Voici que les dernières courtisanes sont rentrées avec les amants.

Et moi, dans la pluie du matin, j'écris ces vers sur le sable.

Les feuilles sont chargées d'eau brillante.

Des ruisseaux à travers les sentiers entraînent la terre et les feuilles mortes.

La pluie, goutte à goutte, fait des trous dans ma chanson.

Oh ! que je suis triste et seule ici !

Les
plus jeunes ne me regardent pas ; les plus âgés m'ont oubliée.

C'est bien. Ils apprendront
mes vers, et les enfants de leurs enfants.

Voilà ce que ni Myrtalê, ni Thaïs, ni Glykéra ne se diront,

le jour où leurs belles joues seront creuses.

Ceux qui aimeront après moi chanteront mes strophes ensemble.

X. LA DANSEUSE AUX CROTALES

Tu attaches à tes mains légères tes crotales retentissants, Myrrhinidion ma chérie,

et à peine nue hors de la robe, tu étires tes membres nerveux.
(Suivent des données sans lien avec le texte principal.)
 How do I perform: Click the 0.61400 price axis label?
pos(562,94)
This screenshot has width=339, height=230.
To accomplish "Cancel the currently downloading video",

Que tu es jolie, les bras en l'air, les reins arqués et les seins rouges !

Tu commences : tes pieds l'un devant l'autre se posent, hésitent, et glissent mollement.

Ton corps se plie comme une écharpe, tu caresses ta peau qui frissonne,

et la volupté inonde tes longs yeux évanouis.

Tout à coup, tu claques des crotales !

Cambre- toi sur les pieds dressés, secoue les reins, lance les jambes

et que tes mains pleines de fracas appellent tous les désirs en bande

autour de ton corps tournoyant.

Nous, applaudissons à grands cris, soit que, souriant sur l'épaule,

tu agites d'un frémissement ta croupe convulsive et musclée,

sit que tu ondules presque étendue, au rhythme de tes souvenirs.

VIII. LES COURTISANES ÉGYPTIENNES

Je suis allée avec Plango chez les courtisanes égyptiennes, tout en haut de la vieille ville.

Elles ont des amphores de terre, des plateaux de cuivre

et des nattes jaunes où elles s'accroupissent sans effort.

Leurs chambres sont silencieuses, sans angles et sans encoignures,

tant les couches successives de chaux bleue ont émoussé les chapiteaux

et arrondi le pied des murs.

Elles se tiennent immobiles, les mains posées sur les genoux.

Quand elles offrent la bouillie elles murmurent : « Bonheur. »

Et quand on les remercie, elles disent :
« Grâce à toi. »

Elles comprennent le hellène et feignent de le parler mal pour se rire de nous dans leur langue ;

mais nous, dent pour dent, nous parlons lydien et elles s'inquiètent tout à coup.

VII. LE TOMBEAU SANS NOM

Mnasidika m'ayant prise par la main

me mena hors des portes de la ville,

jusqu'à un petit champ inculte

où il y avait une stèle de marbre.

Et elle me dit :

« Celle-ci fut l'amie de ma mère. »

Alors je sentis un grand frisson,

et sans cesser de lui tenir la main,

je me penchai sur son épaule,

afin de lire les quatre vers

entre la coupe creuse et le serpent :

« Ce n'est pas la mort qui m'a enlevée,

mais les Nymphes des fontaines.

Je repose ici sous une terre légère

avec la chevelure coupée de Xantho.

Qu'elle seule me pleure.

Je ne dis pas mon nom. »

I. CHANT PASTORAL

Il faut chanter un chant pastoral, invoquer Pan, dieu du vent d'été.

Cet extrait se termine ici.